[Zitierter Text]
==================================================

Glaubt “Bild”-Chef Julian Reichelt denn ernsthaft, dass uns solch unwissendes und vorschnelles Herumgetwittere vor der AfD bewahrt?
Der Vater einer Braut hat zur Hochzeitsfeier seiner Tochter die Bundeskanzlerin eingeladen, und nun konnte Angela Merkel leider nicht persönlich vorbeikommen, sie ließ aber immerhin eine Grußkarte an das Hochzeitspaar schicken und wünschte Braut und Bräutigam alles Gute. Da der Bräutigam 2012, also während der Wirtschaftskrise in Irland, zu einer Gruppe irischer Fußballfans zählte, die bei der Europameisterschaft in Polen und der Ukraine mit einem Banner mit der Aufschrift “Angela Merkel thinks we’re at work” rumlief, ist das alles auch eine Geschichte für die “Bild”-Medien.

==================================================

[Datenauszug]
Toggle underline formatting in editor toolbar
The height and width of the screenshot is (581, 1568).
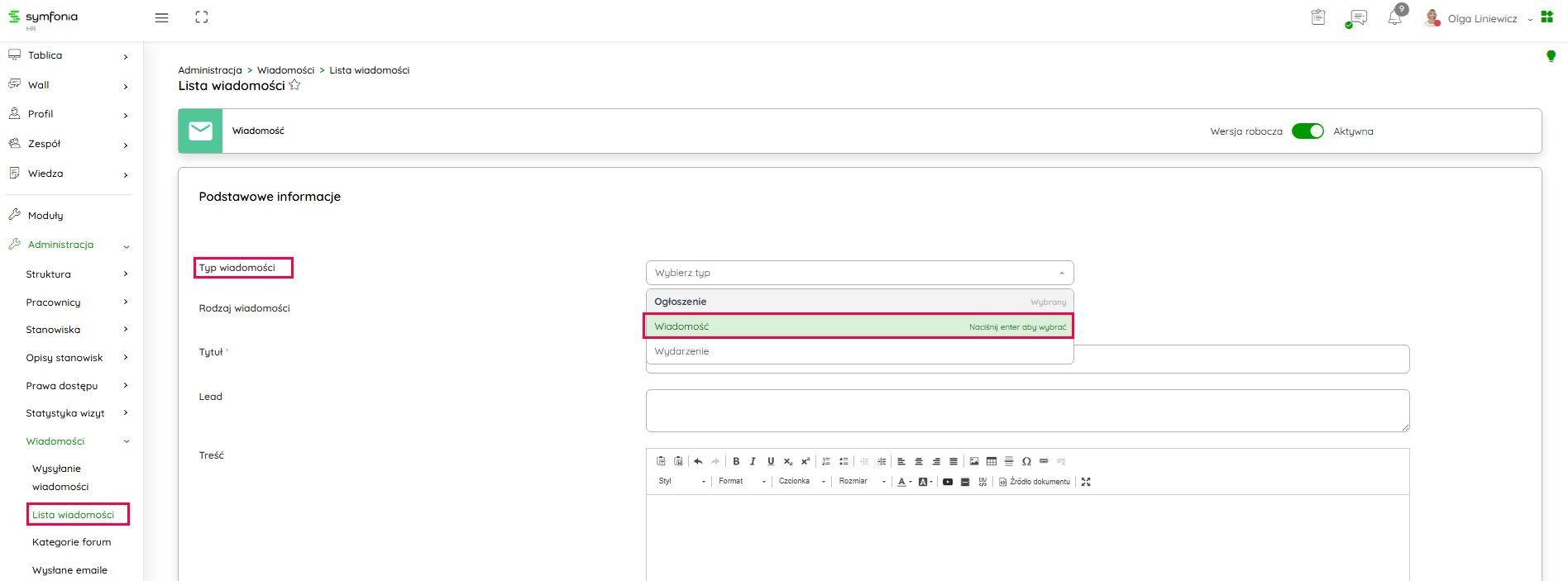pyautogui.click(x=771, y=461)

==================================================

[Arbeitsauftrag 1]
Beantworte zum Text über die Grußkarte der Kanzlerin die folgenden Fragen:
(a) Wer wird im Text als „Bild“-Chef genannt?
(b) Wer hat die Bundeskanzlerin zur Hochzeitsfeier eingeladen?
(c) In welchen Ländern fand die Europameisterschaft 2012 statt?
[Arbeitsauftrag 2]
Fasse den Text über die Grußkarte der Kanzlerin in zwei Sätzen zusammen.
[Arbeitsauftrag 3]
Führe den Text über die Grußkarte der Kanzlerin nach seinem letzten Satz fort.

[Lösung 1]
(a) Julian Reichelt
(b) Der Vater der Braut
(c) In Polen und der Ukraine

[Lösung 2]
Angela Merkel konnte nicht persönlich zur Hochzeitsfeier kommen, zu der sie der Vater der Braut eingeladen hatte, ließ dem Hochzeitspaar aber eine Grußkarte mit guten Wünschen schicken. Weil der Bräutigam 2012 während der Wirtschaftskrise in Irland zu irischen Fußballfans gehörte, die bei der Europameisterschaft ein Banner mit der Aufschrift „Angela Merkel thinks we’re at work“ trugen, ist die Geschichte auch etwas für die „Bild“-Medien.

[Lösung 3]
In “Bild am Sonntag” und bei Bild.de leiten sie den Artikel so ein:
Wirtschaftskrise, Immobilienblase, Arbeitslosigkeit und Schuldenlast. Im Sommer 2012 war Irland am Boden, das Land musste EU-Hilfen beantragen, die Einwohner wurden als Pleite-Iren verspottet.
Wer ist denn bitte so bescheuert und “verspottet” die Einwohner eines ganzen Landes, das bereits “am Boden” liegt, pauschal als “Pleite-Iren”?